Walmart is a strong investment grade issuer that has defensive properties because it operates in the consumer non-cyclical sector. It benefits from excellent geographic diversification, low leverage, strong cash flow generation and ample liquidity. We hold this in both our equity and fixed income portfolios. However, Walmart is flagged for both environmental and social concerns. Environmental challenges include water use and water scarcity, waste and greenhouse gas emissions from its operations and supply chain. It has also faced challenges around human rights in its supply chain and labour standards violations and controversies.
To address such a diverse range of concerns in a single large global issuer, we tackled it from several angles. We deployed our proprietary engagement tracking tool to establish priorities and different engagement channels to achieve specific goals. Greenhouse gas reduction – In 2021, we exercised our voting rights to support a shareholder resolution relating to the use of refrigerants in the issuer’s operations. Our aim was to encourage action on environmental issues; specifically, on emissions reductions.
In 2022, we wanted to develop our engagement and increase the pressure on this issuer. Given the Walmart’s scale and investor base, we decided to seek a collaborative route to escalate our engagement on climate issues to amplify our voice.

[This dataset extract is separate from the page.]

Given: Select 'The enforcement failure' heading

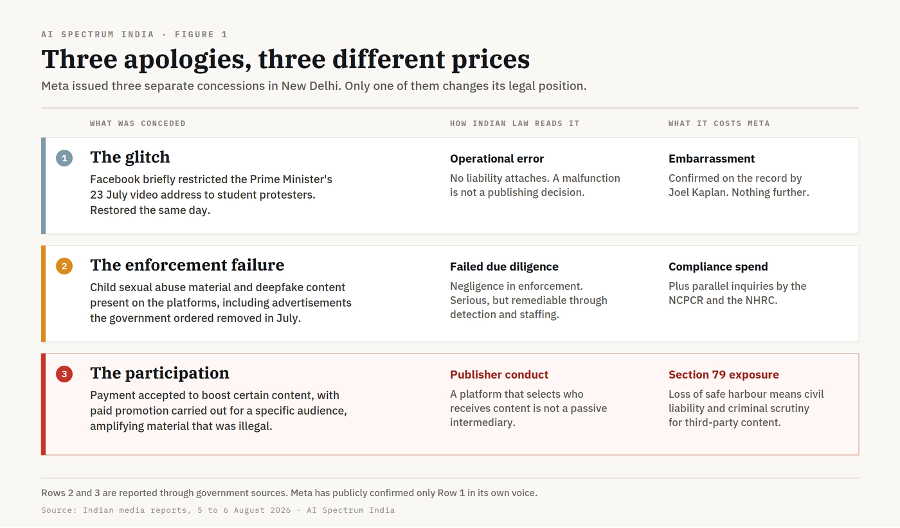Looking at the screenshot, I should pos(187,265).
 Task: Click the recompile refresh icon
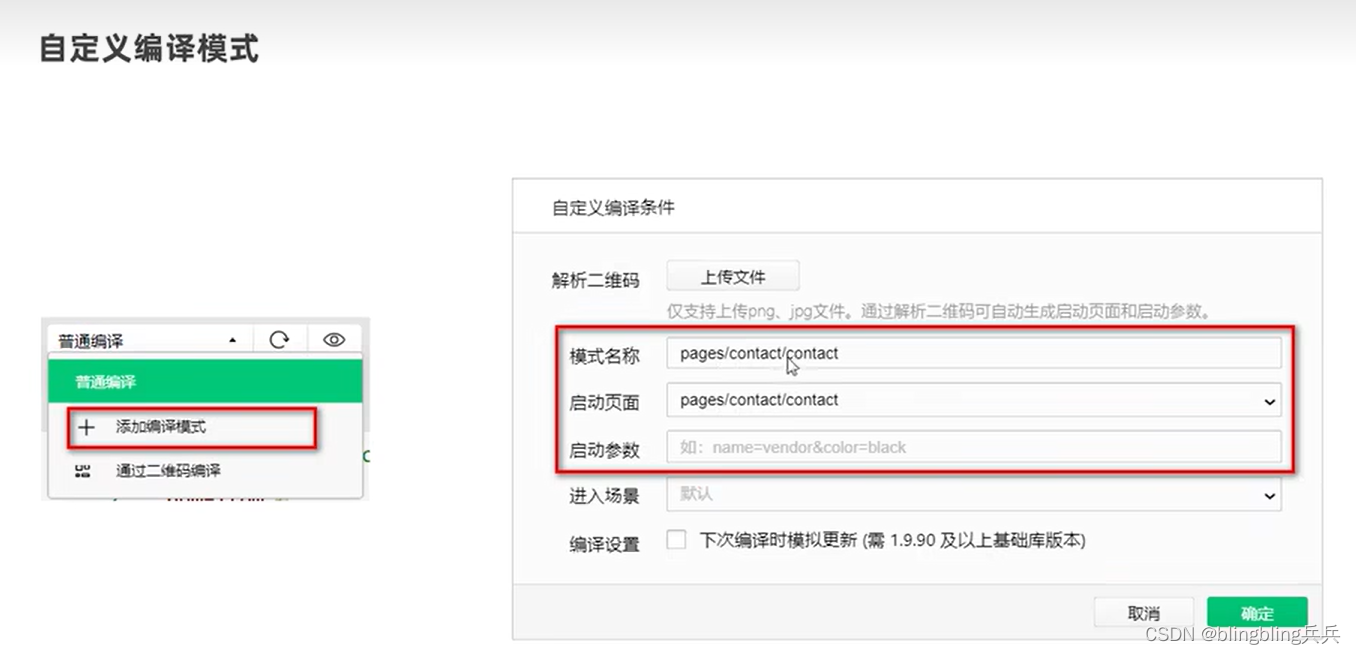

Therefore, we joined the CA100+ engagement workstream. We have since been leveraging our participation to dedicate special attention to themes such as scope 3 emissions, the issuer’s carbon reduction collaboration with its global value chain, CA100+ Benchmark Performance, and land use and deforestation. We have provided commentary on agendas and invested in understanding the priorities of this mature and long-running collaborative engagement.
We also sought to begin a bilateral engagement with the company to increase the pressure on it on specific environmental concerns including waste, energy management and the environmental impacts of its supply chain. We leveraged the CA100+ work and our own proprietary research to reinforce and escalate our views. This resulted in an introductory written exchange with Walmart.
Social issues – Using our bilateral engagement workstream, we also sought to raise concerns with the company around labour practices and social issues in its supply chain.
During 2022, we supported another shareholder resolution calling for a report on its animal welfare policies and practices, in the food supply chain, in support of this activity.
This is an example of our prioritisation and engagement framework identifying issuers for engagement and our proprietary engagement tracking tool being used to refine the issues that we raise.
Through the CA100+ engagement, we consider we have created a more tailored, granular, and impactful conversation around climate topics, which are crucial to the issuer’s performance as well as our own transition to net zero. By joining a collaborative engagement our voice will be added to those advocating for faster progress. Joining this engagement also allowed a more granular analysis of the issuer’s data than we would have been able to generate ourselves, given resource constraints.
Our bilateral engagement with the issuer has already led to some of our disclosure requests being satisfied. The issuer also demonstrated a positive approach towards further collaboration, which we aim to build on in the coming years, when we hope to be able to discuss more specific milestones and targets.